Hernán Gálvez, de 60 años, narra historias fuertes sobre homosexualidad masculina. Cuenta algo sobre conversiones forzadas, y no se trata de religión. Una señora que está al lado suyo agrega kilos de carbón a ese fuego de denuncias.
Aquellas simpáticas jóvenes que podrían confirmar o no los rumores, esquivan el tema. En cambio, una cuarentona de minifalda y piernas firmes y largas se presta a la conversación.
-A mí nunca me pidieron nada a cambio de trabajo -afirma-. Tengo una hija adolescente que está en lo mismo que yo y tampoco le pasó algo así. Lo máximo que le ocurrió fue cuando le pidieron que mostrara el tórax, digamos, en el programa Memoria . Por supuesto, no lo hizo.
A esta altura, el local rebasa de extras. Algunos charlan en la puerta. Justo llega un tipo y resulta que es planillero.
-Perdoná, estoy haciendo una nota. ¿Podemos charlar un rato?
-¿Sobre qué?
-Sobre el oficio de los extras.
-No.
Se le pregunta por qué no quiere hablar. Por qué hay varios que no quieren hablar. Por qué tienen miedo.
-Yo no tengo miedo. A nada ni a nadie.
Minutos después, el mismo planillero se acerca al preguntón. Lo invita a pasar al fondo. El periodista se niega una, dos, tres veces, hasta que accede. Se ve tentado de pedirle a un extra que, si en 5 minutos no retorna del fondo, llame a las fuerzas de aire, mar y tierra.
En la oficina, el jefe está con dos hombres grandotes. También hay dos señoras.
-Cuando vienen a hacer notas, los periodistas están media hora, una hora, y se van. Vos hace mucho que estás en el local. No se puede.

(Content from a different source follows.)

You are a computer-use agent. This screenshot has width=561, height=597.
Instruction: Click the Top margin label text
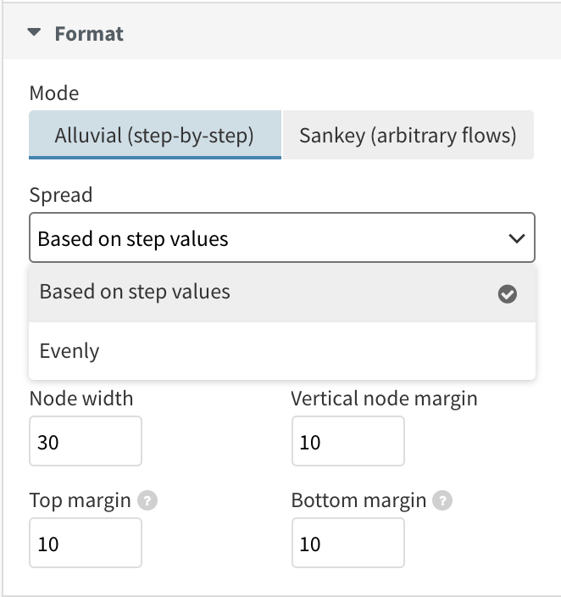(x=80, y=500)
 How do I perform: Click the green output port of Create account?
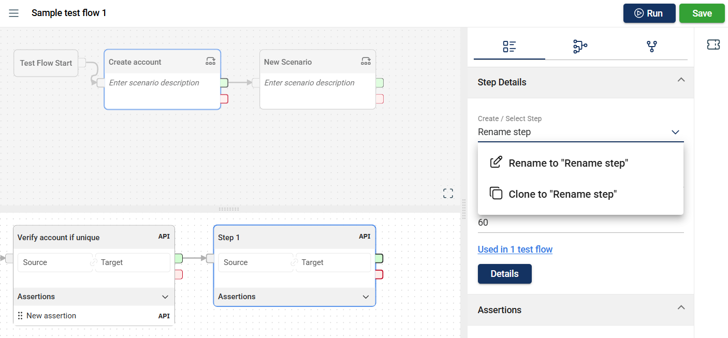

Otra vez la frialdad, el clima ríspido. Hasta Saddam Hussein fue más abierto y transparente cuando los Estados Unidos quisieron examinar sus arsenales. El preguntón argumenta que, en la primera charla, no se fijó un horario. Los grandotes tercian en la discusión. Dudan del periodista. Le piden ver su credencial de prensa, pero no han de tener el gusto. Poco a poco llega la calma. Uno de los grandotes se llama Raúl Burghi y, con 50 años, pasó casi la mitad de su vida en este trabajo.
Ahora es planillero de películas. En su época de extra hizo muchas cosas, aunque nunca le interesó consolidarse como actor. Y eso que, por lo visto, es dúctil. Hace años, en El Rafa, protagonizado por Alberto de Mendoza, debió reemplazar a un actor nervioso. Hizo de comisario durante un mes. Unos meses más tarde, también para El Rafa , se vistió de ladrón.
El diálogo finaliza con tono cordial. El periodista retorna al salón y una señora le pregunta, con gesto preocupado: -¿Qué te hicieron?
-Nada. Charlamos.
-Menos mal. Pensé que te habían hecho algo.
La señora se dispone a seguir con las denuncias y propone al cronista que hable con éste y con aquél, ya que podrán ampliar la información que ella da. Se acercan otros jubilados; todos quieren decir sus cosas; todos sueltan su enojo. El preguntón tiene la cabeza hecha un nudo. Intenta escuchar tantas barbaridades. La puerta está cerca. Prefiere salir, raudo, de la carnicería.